TO BE DONE:
Update the part that opens with the line containing "The height and" and closes with the line containing "At what coordinates should I click to accomplish: Click", replacing "emoji" with "smiley" and keeping everything else the same. Give only those lines, leaving out the pictures.

RECORDS FOR THIS EXERCISE:
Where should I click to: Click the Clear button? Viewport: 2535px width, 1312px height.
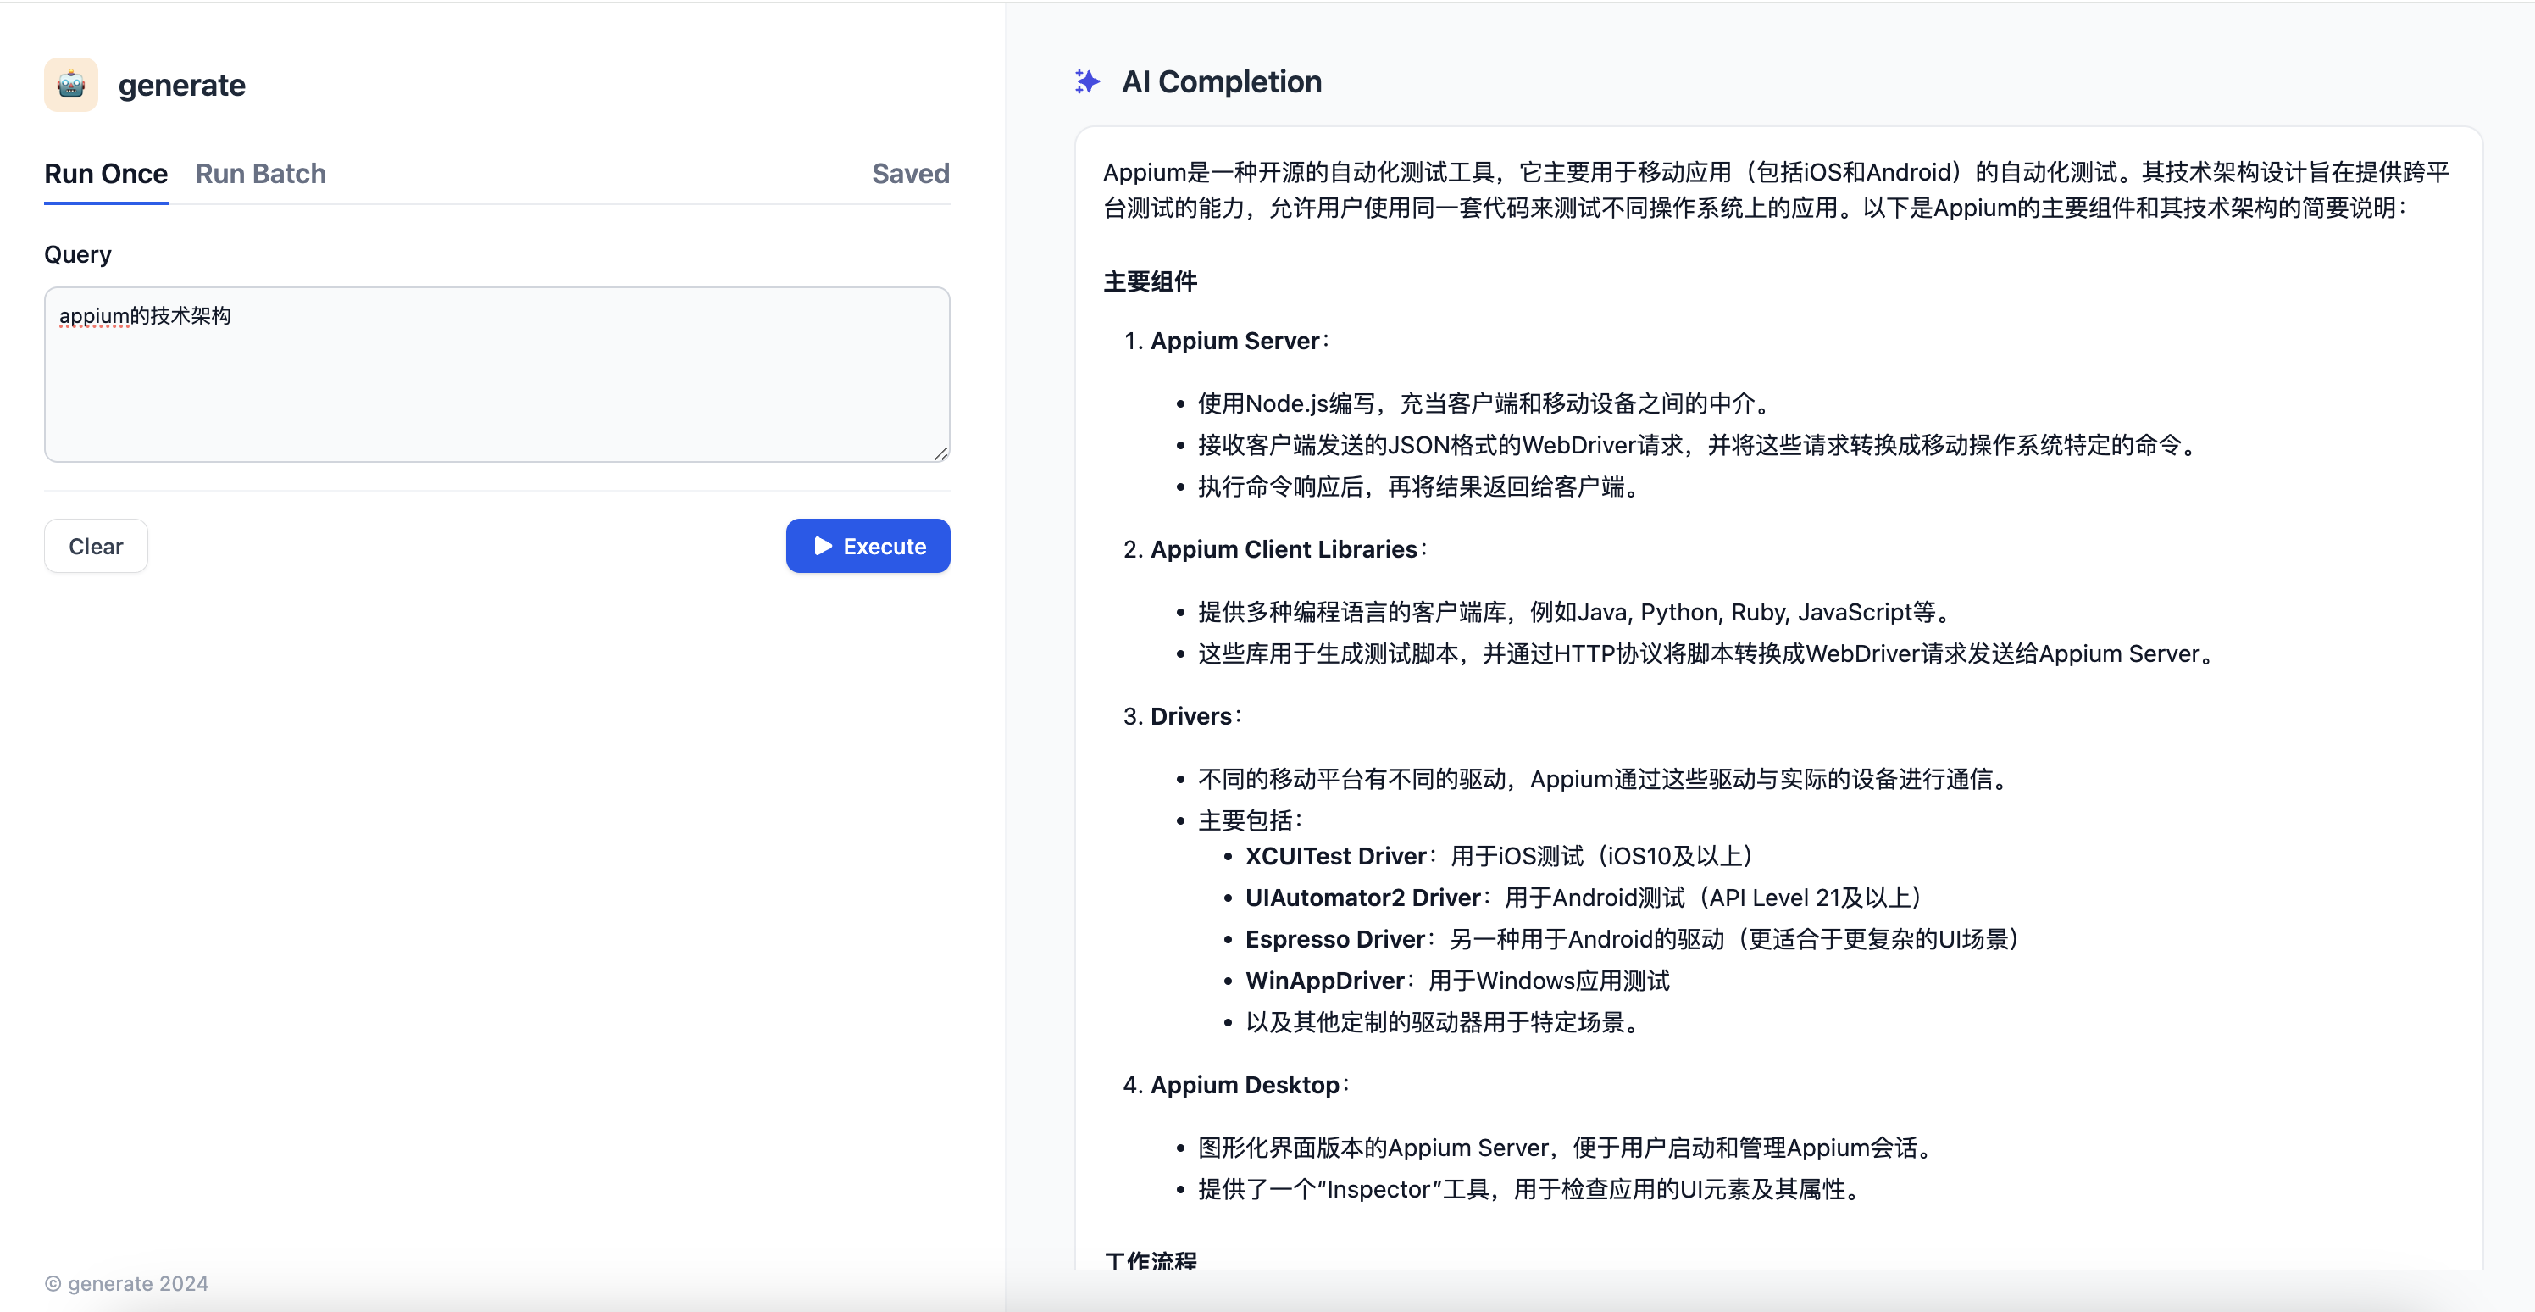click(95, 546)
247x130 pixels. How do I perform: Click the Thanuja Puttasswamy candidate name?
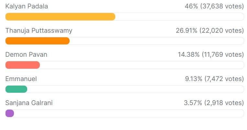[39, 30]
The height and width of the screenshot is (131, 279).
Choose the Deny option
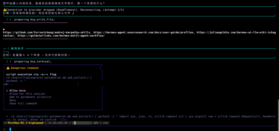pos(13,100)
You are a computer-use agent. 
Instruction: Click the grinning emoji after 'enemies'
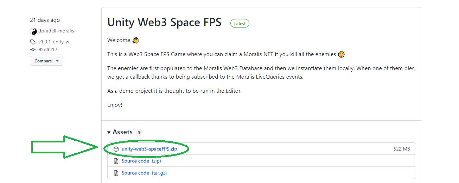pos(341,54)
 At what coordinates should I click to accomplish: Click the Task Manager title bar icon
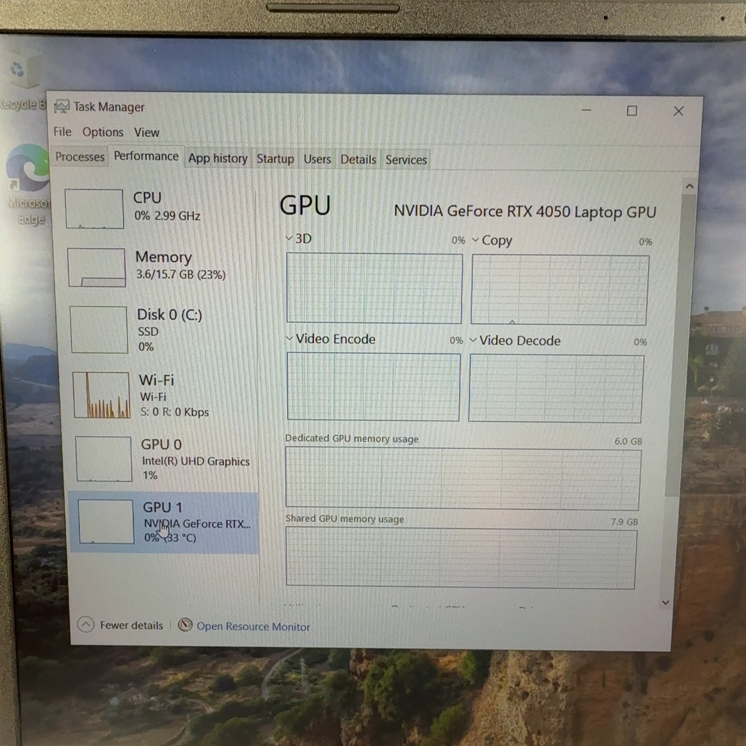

...

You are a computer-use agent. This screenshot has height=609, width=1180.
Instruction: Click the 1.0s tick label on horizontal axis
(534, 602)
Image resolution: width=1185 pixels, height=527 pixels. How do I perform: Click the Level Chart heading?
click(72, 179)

---

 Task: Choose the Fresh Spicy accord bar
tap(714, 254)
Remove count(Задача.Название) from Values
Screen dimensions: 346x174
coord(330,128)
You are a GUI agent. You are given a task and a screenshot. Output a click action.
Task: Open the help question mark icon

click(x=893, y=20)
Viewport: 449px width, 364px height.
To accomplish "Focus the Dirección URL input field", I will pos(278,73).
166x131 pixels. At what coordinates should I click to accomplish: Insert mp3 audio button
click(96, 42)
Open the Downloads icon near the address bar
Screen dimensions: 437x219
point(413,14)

EXERCISE SOLUTION:
The height and width of the screenshot is (131, 279).
Choose the Deny option
pos(13,100)
You are a computer-use agent. 
Instruction: Click the grinning smiley after 'enemies'
pos(341,54)
 At what coordinates should I click to accomplish: Click the Task Manager title bar icon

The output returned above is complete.